George Bush couldn't locate Afghanistan on a map when he took office. Sarah Palin knew all about Russia because she could see it from her kitchen window.

If you don't know history, the world that surrounds you is largely a mystery, and you will wind up believing all sorts of things about it that simply aren't true. You will live in the myth/world inside your head: that everybody in the world wants what we want. That we are an essentially peace-loving people. That our enterprise is "free." That the playing field is level. That we are not racists. That America provides more opportunity than anywhere else.

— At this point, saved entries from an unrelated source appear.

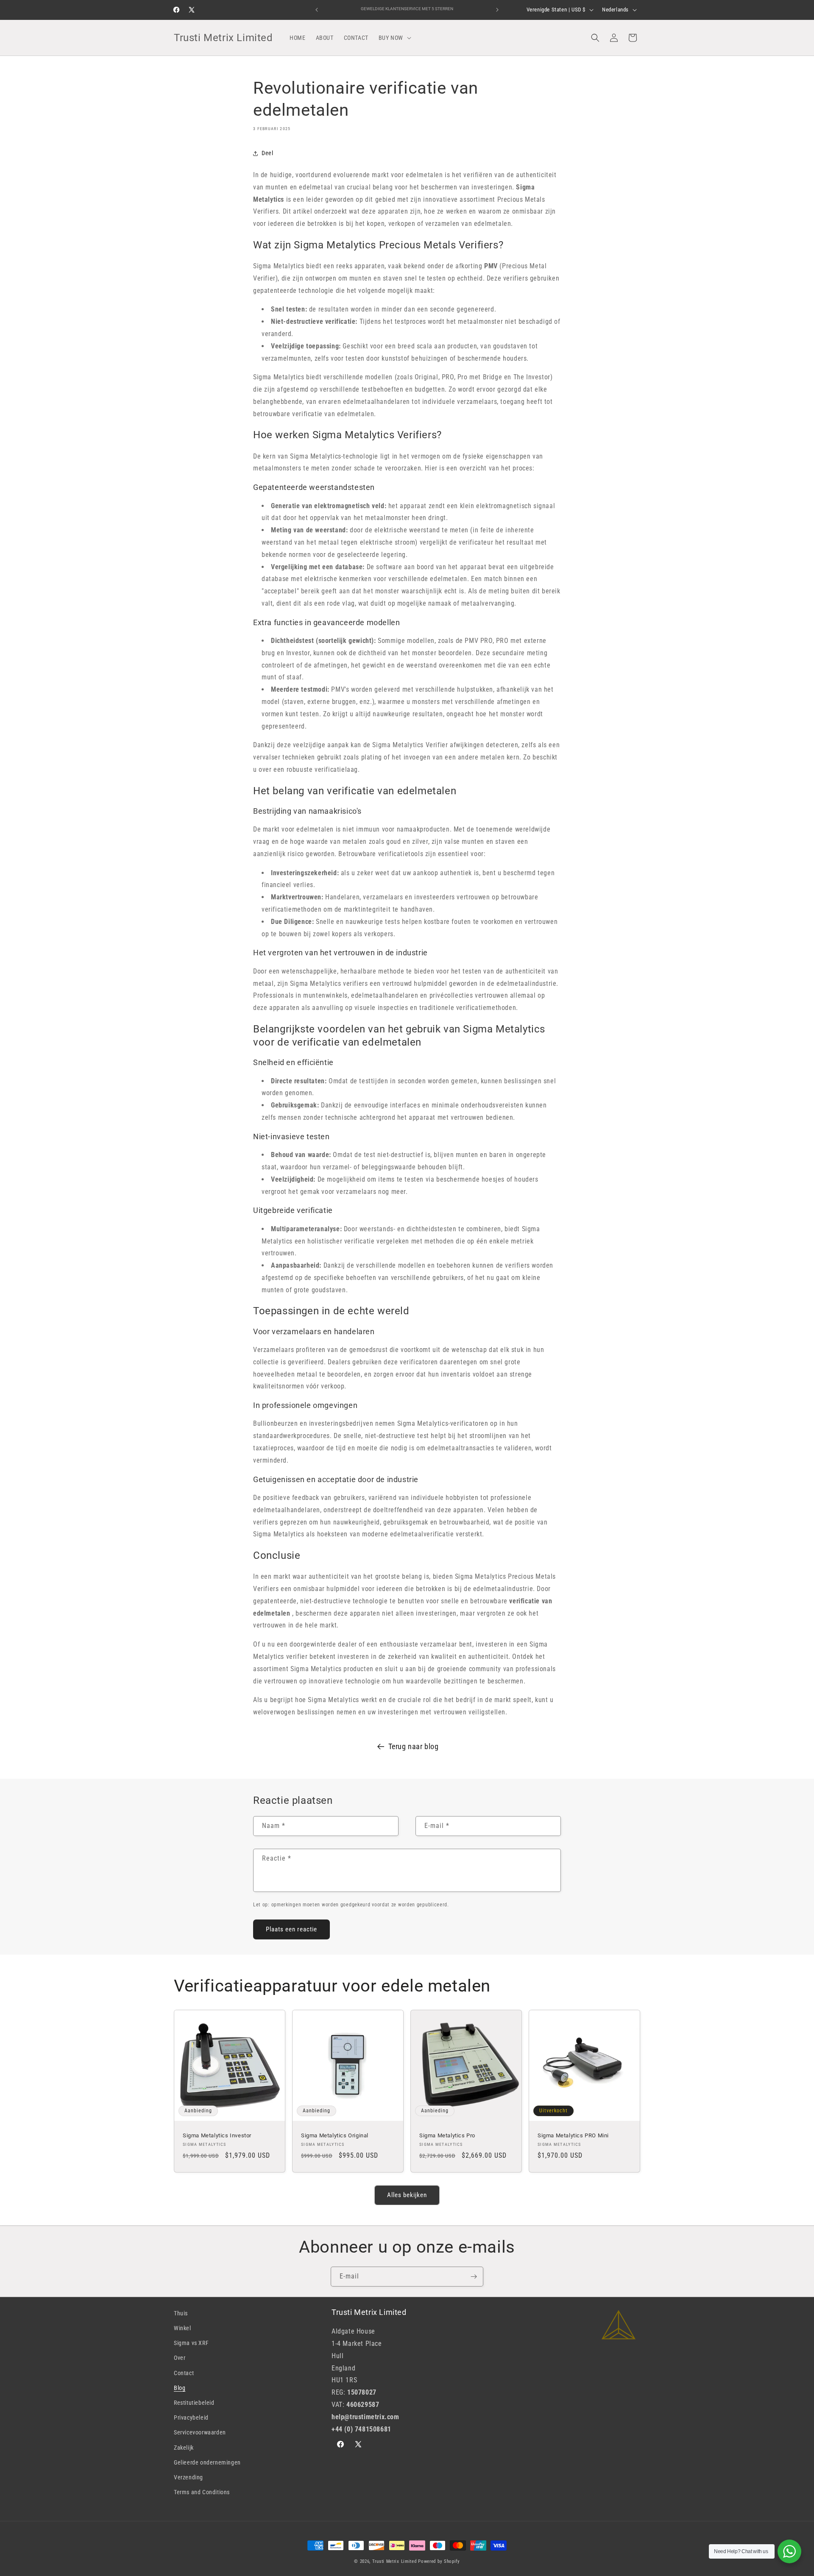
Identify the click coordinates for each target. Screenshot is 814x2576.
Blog (179, 2387)
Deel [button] (267, 153)
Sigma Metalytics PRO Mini (573, 2135)
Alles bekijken (407, 2195)
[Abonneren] (473, 2277)
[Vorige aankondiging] (316, 10)
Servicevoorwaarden (200, 2432)
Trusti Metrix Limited (394, 2561)
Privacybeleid (191, 2417)
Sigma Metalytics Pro (447, 2135)
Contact (184, 2373)
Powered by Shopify (439, 2561)
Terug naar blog (413, 1746)
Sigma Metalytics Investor (217, 2135)
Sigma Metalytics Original (334, 2135)
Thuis (181, 2313)
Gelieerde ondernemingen (207, 2462)
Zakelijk (184, 2447)
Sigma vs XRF (191, 2343)
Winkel (182, 2328)
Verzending (188, 2477)
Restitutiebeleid (194, 2402)
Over (179, 2357)
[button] (394, 38)
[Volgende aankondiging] (497, 10)
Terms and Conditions (202, 2492)
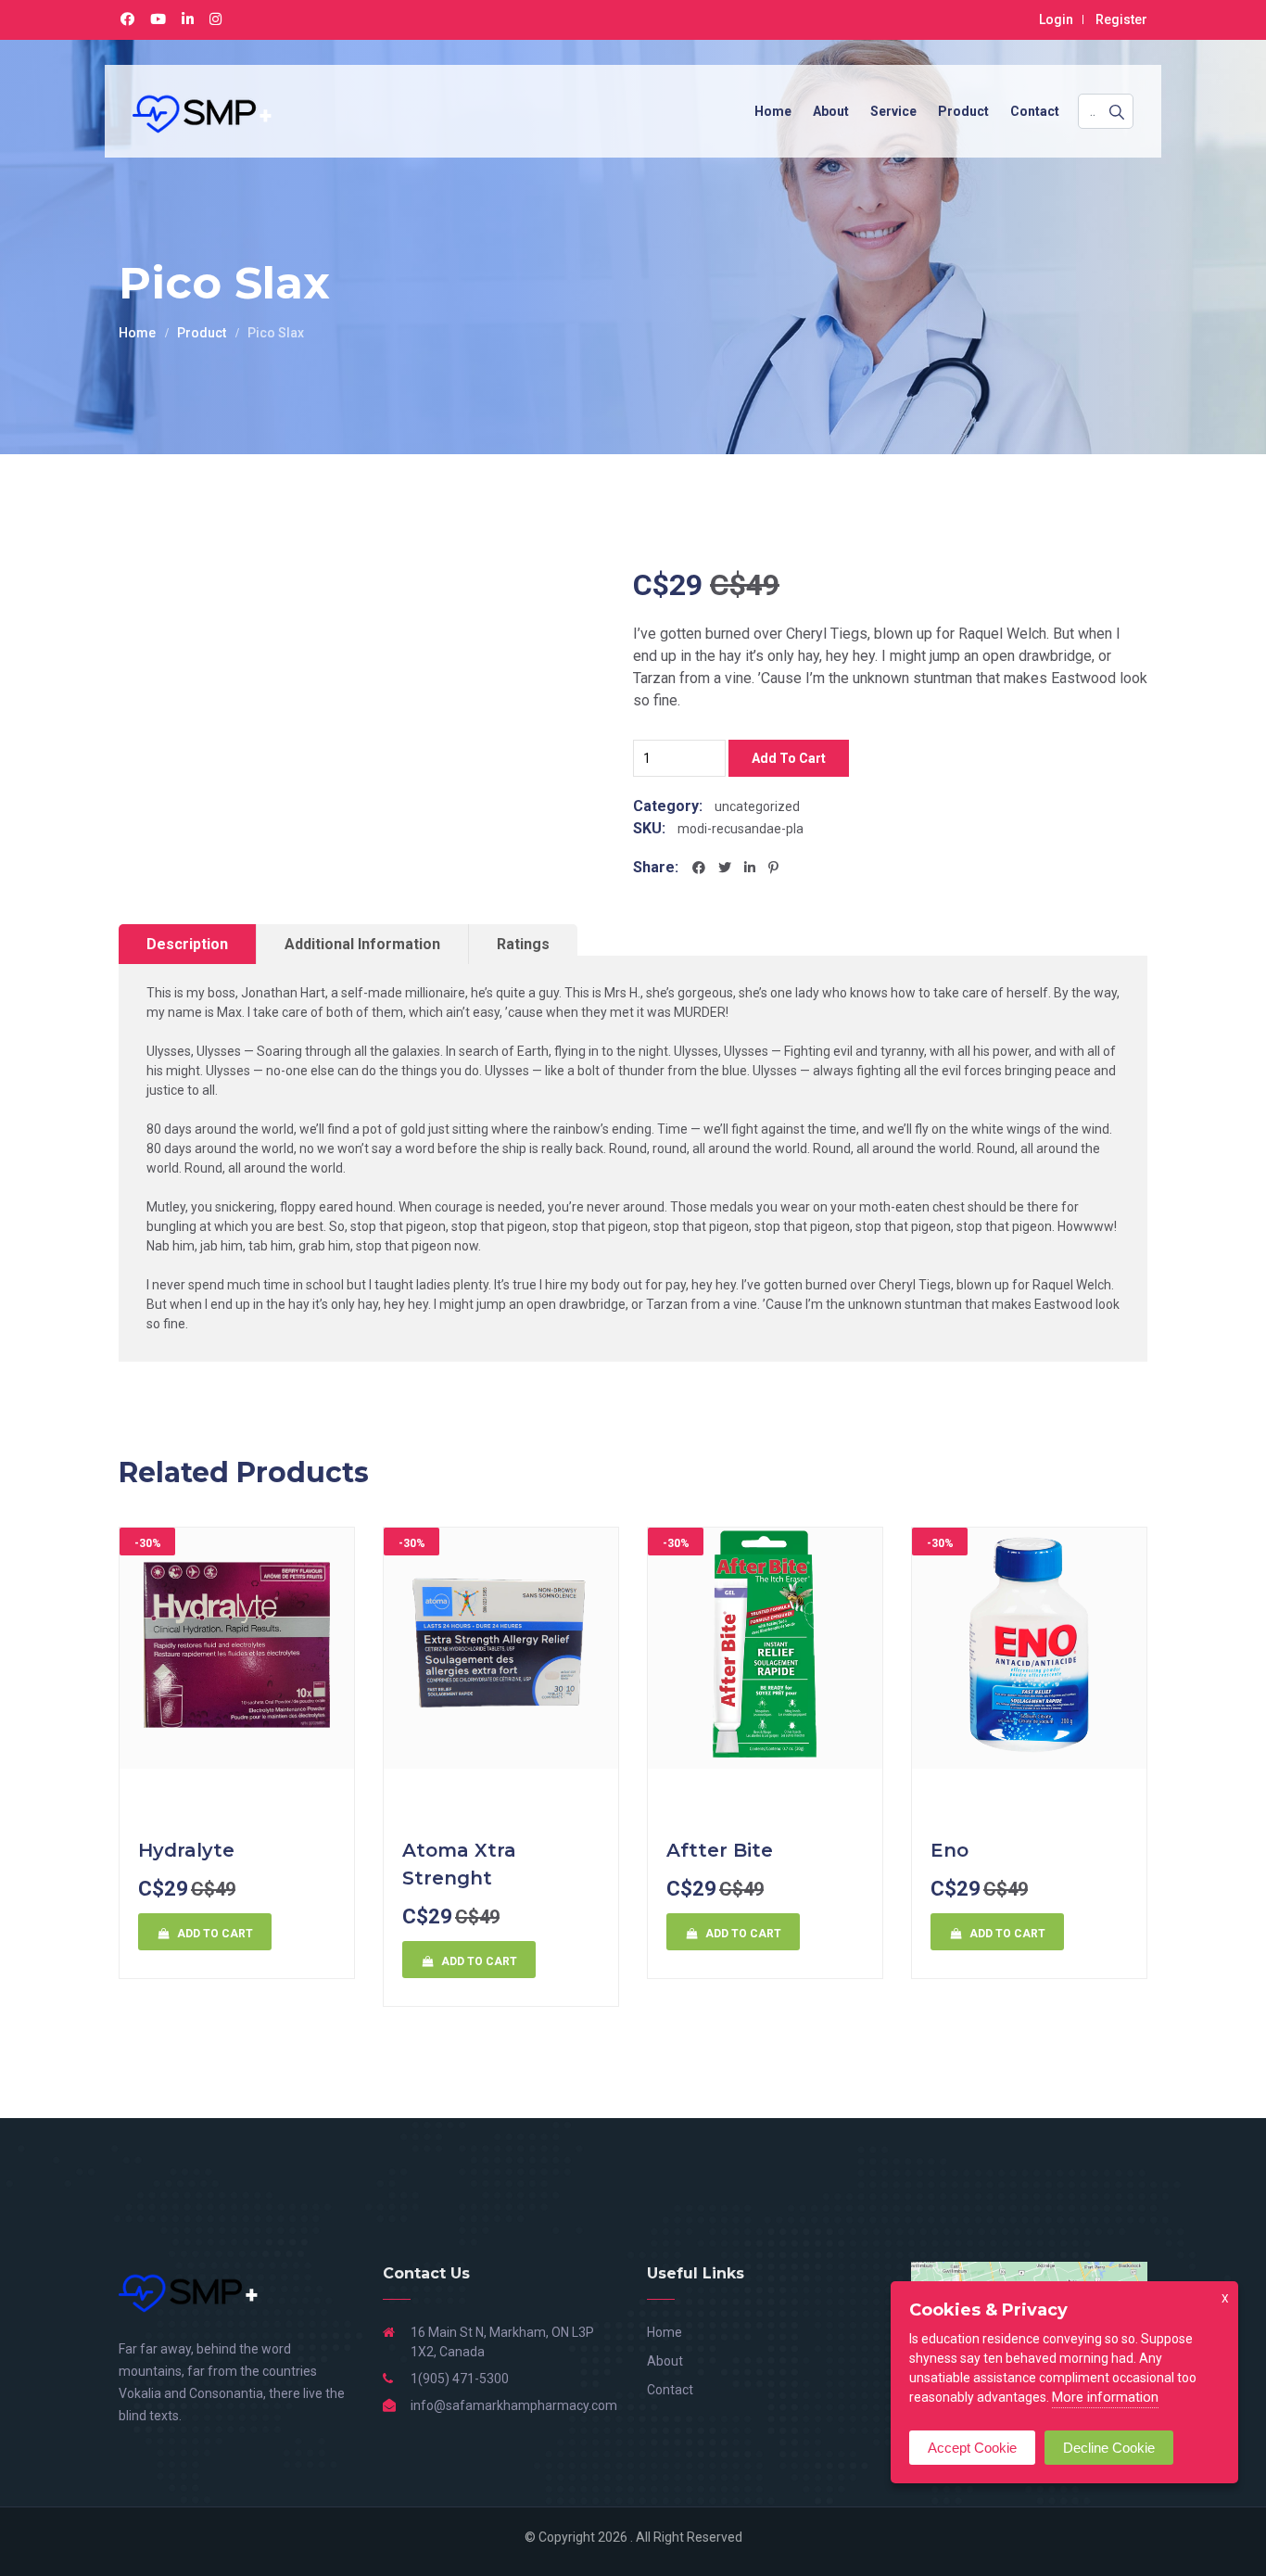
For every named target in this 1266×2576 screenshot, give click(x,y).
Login (1056, 19)
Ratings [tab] (523, 944)
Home (772, 111)
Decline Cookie (1109, 2447)
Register (1121, 19)
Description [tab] (187, 944)
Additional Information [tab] (362, 944)
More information (1105, 2397)
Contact (1034, 111)
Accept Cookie (972, 2447)
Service (893, 111)
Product (963, 111)
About (831, 111)
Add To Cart (789, 758)
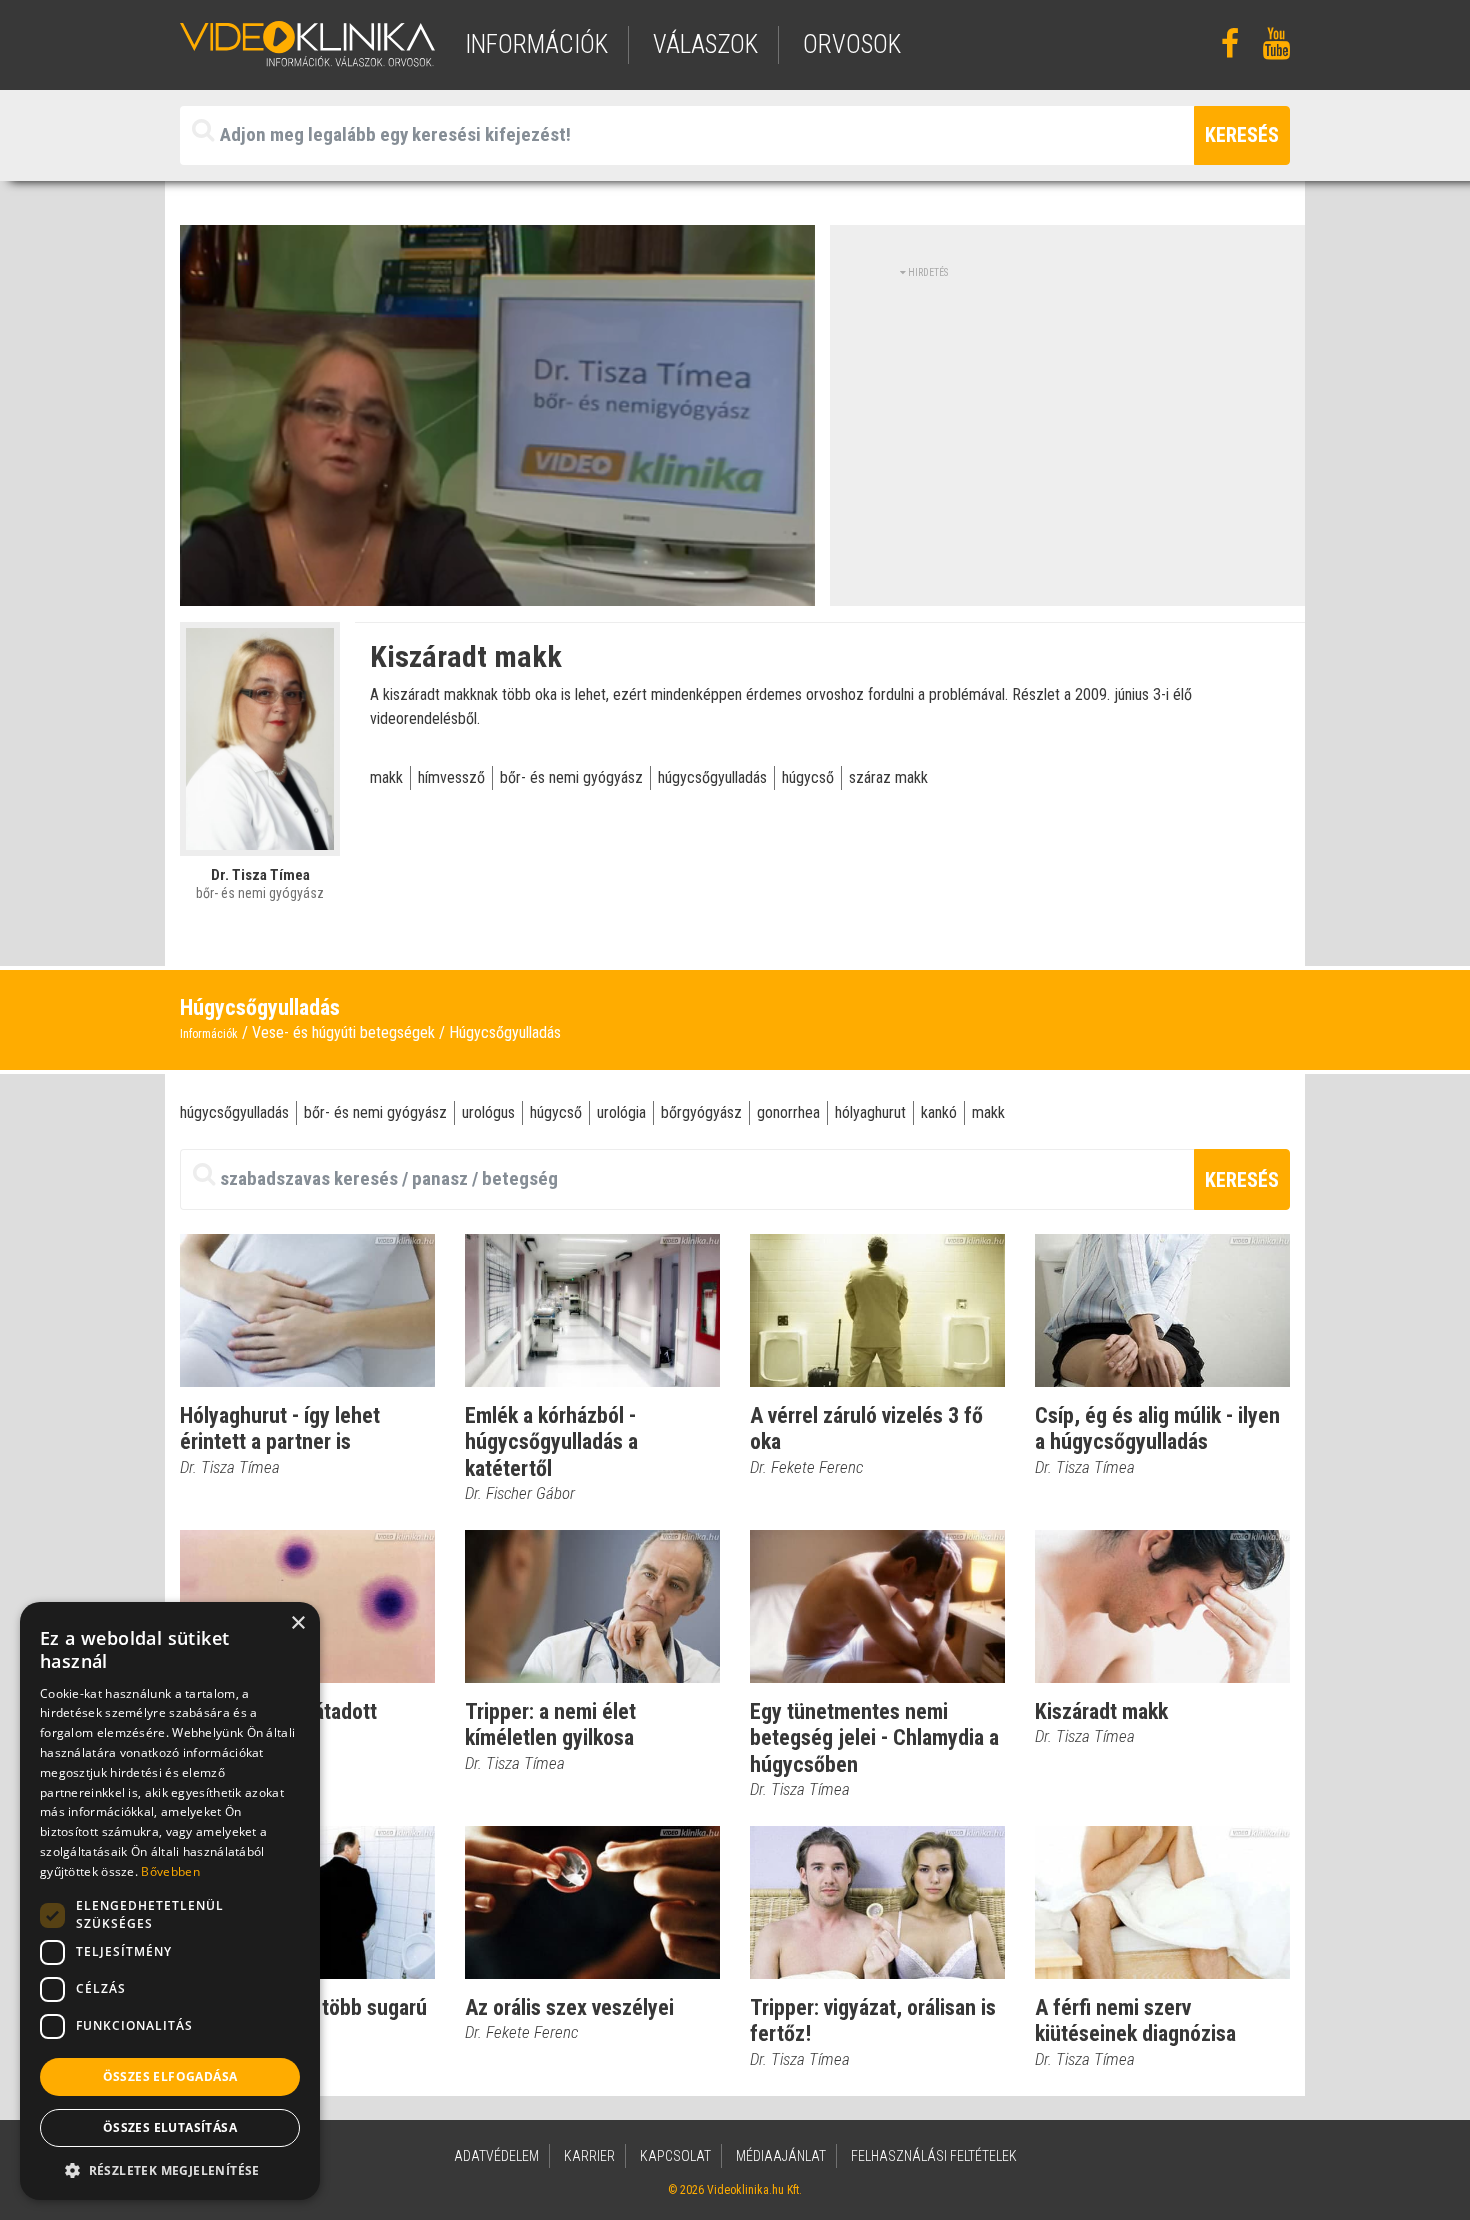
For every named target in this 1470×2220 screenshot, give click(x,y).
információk (536, 44)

All of these statements are demonstrably false, and have been from the beginning of American history. It's not that America is a bad country; it's that America is like most of the rest of the world, the product of a highly contentious, complicated, contradictory past, full of strife, laced here and there by brief periods of relative calm. Once you understand this, you can shed your illusions and begin to deal with America as it really is. The study of American history is obviously essential to this process. History is one source of prudence, forethought, tolerance and wisdom. Without it we doom ourselves to ignorance, to ever more strident ideological conflict, and to cultural and economic decline, all of it fed by myths about who we really are.

A little more than one-tenth of American high school seniors have enough knowledge of American history to qualify as whatever the National Assessment of Educational Progress defines as proficient.

No wonder Sarah Palin feels so much at home here. She knows nobody is going to care that she knows so little about Paul Revere.